Mozilla launched Firefox in November 2004 as an alternative to Microsoft’s (MSFT) Internet Explorer browser. It briefly surpassed Internet Explorer as the most popular browser in 2009 due to its add-on features and greater security protection. Since Google (GOOG) Chrome’s release in December 2008, its market share has steadily increased to 63.7 percent while Firefox’s market share has dropped to roughly 22 percent.
Why did Google wait so long to create a browser? Executive Chairman Eric Schmidt didn’t want to: he was afraid of the company growing too fast and didn’t want to start a new browser war. However, once convinced Chrome was born and, it is claimed, has become a very profitable part of the company. So how do these two browsers make money?
Mozilla releases its annual financial statements each November for the previous year. The company’s latest revenue numbers are from 2013 when the browser brought in $314 million, 97 percent of which came from royalties. These royalties refer to the percentage of advertising revenue Mozilla receives whenever someone uses the built-in search engine that the Firefox browser provides. Of Mozilla’s 2013 revenue, $275 million came from a single search engine. While the Mozilla Corporation doesn’t share the name of the company, it’s safe to assume that the money came from Google.
Firefox and Yahoo
For the past decade, Mozilla and Google had an agreement that made Google the default search engine in Firefox. In November 2014, however, Mozilla announced that the partnership was over and that Yahoo! (YHOO) would be Firefox’s new default search engine for the next five years. Whether or not this new development will be lucrative for Mozilla will only be seen when the 2015 financial reports are issued in November 2016. Initial analysis shows that many users are manually switching their default search engine back to Google.
Examining Google Chrome’s revenue is much harder since Google doesn’t list the revenue and expenses for all of its services. This means that while Google claims the browser is “an exceptionally profitable product”, the public isn’t able to verify this information.
Let’s assume, though, that the browser is profitable. How does it make money? The simple answer is the same as Mozilla Firefox. Google receives money from advertisers but, instead of paying out search royalties to other browsers, the money is transferred to the Chrome part of Google. Simply put, Chrome makes money by saving Google royalty expenses.

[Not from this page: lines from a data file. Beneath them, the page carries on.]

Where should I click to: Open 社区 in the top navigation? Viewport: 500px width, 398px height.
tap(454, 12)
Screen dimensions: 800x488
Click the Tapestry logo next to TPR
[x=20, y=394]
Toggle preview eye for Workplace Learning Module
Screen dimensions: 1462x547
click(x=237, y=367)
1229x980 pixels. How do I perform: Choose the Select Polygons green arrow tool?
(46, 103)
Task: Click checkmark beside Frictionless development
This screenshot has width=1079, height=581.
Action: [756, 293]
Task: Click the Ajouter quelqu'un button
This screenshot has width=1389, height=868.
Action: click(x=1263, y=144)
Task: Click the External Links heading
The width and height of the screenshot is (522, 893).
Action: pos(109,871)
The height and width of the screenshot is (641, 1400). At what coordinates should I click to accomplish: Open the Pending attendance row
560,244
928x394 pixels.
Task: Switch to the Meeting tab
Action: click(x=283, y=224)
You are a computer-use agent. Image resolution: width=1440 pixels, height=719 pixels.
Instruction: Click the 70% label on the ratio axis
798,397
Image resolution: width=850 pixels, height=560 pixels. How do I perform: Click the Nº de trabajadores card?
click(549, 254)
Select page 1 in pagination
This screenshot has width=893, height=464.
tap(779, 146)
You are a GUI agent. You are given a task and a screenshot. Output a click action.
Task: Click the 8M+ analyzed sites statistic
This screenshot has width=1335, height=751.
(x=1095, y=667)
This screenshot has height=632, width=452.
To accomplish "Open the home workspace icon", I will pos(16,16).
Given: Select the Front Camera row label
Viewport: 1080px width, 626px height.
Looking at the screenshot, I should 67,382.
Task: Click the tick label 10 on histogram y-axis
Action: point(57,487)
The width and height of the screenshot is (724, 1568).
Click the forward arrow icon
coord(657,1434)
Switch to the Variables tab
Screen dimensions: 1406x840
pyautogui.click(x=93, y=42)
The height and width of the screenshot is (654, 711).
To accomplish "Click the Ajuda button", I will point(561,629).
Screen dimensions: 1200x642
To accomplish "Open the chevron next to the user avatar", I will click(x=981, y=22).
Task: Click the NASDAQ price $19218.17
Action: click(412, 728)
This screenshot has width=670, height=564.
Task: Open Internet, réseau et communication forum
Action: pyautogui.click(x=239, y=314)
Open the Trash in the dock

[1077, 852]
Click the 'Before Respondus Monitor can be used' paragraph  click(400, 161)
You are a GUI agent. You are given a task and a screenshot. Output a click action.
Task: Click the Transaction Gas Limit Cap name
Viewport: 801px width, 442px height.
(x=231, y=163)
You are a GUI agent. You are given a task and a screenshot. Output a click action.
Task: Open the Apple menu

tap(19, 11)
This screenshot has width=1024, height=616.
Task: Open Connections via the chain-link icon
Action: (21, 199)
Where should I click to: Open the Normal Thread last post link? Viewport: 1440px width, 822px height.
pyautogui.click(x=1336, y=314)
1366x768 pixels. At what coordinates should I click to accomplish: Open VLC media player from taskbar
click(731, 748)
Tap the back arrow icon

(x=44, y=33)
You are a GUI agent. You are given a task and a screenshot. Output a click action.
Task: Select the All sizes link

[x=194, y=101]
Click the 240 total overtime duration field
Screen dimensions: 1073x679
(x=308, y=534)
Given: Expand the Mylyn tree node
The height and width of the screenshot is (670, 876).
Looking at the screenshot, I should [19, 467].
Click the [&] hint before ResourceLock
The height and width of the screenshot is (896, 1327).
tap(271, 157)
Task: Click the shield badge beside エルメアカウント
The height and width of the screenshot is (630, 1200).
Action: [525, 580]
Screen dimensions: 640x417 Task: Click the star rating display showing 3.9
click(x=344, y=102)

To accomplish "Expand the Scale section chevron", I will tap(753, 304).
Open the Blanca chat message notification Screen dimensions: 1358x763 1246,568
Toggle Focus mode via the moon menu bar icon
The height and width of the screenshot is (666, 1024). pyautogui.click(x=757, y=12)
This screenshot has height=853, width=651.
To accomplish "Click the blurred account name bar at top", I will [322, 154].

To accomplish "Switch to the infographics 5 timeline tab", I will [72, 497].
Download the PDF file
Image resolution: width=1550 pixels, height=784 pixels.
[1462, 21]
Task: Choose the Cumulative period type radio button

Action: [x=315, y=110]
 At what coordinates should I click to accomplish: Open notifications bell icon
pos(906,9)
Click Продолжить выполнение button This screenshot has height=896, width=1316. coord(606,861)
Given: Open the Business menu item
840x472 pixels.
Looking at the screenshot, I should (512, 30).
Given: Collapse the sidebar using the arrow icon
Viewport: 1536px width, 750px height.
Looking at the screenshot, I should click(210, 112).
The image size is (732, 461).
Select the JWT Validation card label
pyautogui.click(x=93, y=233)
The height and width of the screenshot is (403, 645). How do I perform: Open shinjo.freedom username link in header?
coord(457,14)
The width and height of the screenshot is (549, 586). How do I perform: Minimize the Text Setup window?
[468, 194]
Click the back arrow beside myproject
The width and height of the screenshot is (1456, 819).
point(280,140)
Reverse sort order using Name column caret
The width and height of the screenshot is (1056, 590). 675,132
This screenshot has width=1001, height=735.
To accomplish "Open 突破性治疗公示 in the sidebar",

Additional Benefits of Google Chrome
Google has indirect ways of making money. For starters, when people use Google Chrome, they are more likely to use a related service—Gmail, Google Apps, Google Docs, etc.—which, in turn, leads to even more usage as the company’s products are highly integrated with each other. Each time a product is used, page views go up and ad revenue increases.
Secondly, Google’s AdSense program is really interested in your data. Chrome tracks user data and uses it to improve its AdSense program. With more data, each user’s marketing profile can be better understood and ads can be better targeted to potential customers. By promising more effective ads, AdSense is able to charge a higher price for advertising than its competitors.
The Bottom Line
Owning a browser is big money, especially if the browser is as popular as Firefox. Through the years, whenever Mozilla’s contracts to have Google as their default search engine were ending, there were other search engines ready to pay them money for the default slot. In 2014, the partnership ended, and now Mozilla earns most of its revenue from royalty money from Yahoo while Google pays itself and collects data to sell more expensive ads.